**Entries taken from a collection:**
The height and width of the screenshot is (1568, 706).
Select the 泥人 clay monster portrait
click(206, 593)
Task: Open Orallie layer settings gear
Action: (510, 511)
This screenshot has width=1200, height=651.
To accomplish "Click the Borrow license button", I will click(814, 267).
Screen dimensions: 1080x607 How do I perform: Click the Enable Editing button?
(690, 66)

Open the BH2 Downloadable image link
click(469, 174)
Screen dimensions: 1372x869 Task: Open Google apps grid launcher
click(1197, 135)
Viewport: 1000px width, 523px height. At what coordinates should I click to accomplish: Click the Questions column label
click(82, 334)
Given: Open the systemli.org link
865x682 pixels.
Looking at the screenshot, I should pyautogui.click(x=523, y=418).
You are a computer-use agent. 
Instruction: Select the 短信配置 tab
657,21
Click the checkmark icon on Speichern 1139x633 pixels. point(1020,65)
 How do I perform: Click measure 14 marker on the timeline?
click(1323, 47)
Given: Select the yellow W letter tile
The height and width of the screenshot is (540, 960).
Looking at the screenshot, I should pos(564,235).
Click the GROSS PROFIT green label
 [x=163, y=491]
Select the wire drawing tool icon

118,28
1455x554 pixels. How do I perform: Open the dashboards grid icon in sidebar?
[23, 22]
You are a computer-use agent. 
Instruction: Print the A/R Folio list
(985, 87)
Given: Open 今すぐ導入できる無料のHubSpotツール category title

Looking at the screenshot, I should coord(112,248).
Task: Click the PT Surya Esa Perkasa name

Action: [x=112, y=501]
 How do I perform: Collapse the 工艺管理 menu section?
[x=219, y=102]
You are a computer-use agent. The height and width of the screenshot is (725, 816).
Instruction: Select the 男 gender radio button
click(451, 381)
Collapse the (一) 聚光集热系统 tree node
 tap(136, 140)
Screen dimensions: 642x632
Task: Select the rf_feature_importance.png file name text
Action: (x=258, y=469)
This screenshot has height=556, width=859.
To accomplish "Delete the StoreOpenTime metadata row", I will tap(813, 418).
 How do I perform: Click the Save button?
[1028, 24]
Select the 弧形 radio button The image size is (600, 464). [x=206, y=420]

**Your objective:** Nothing but a number, please, for how many lines of the data hold "will".

**Completed task:** 2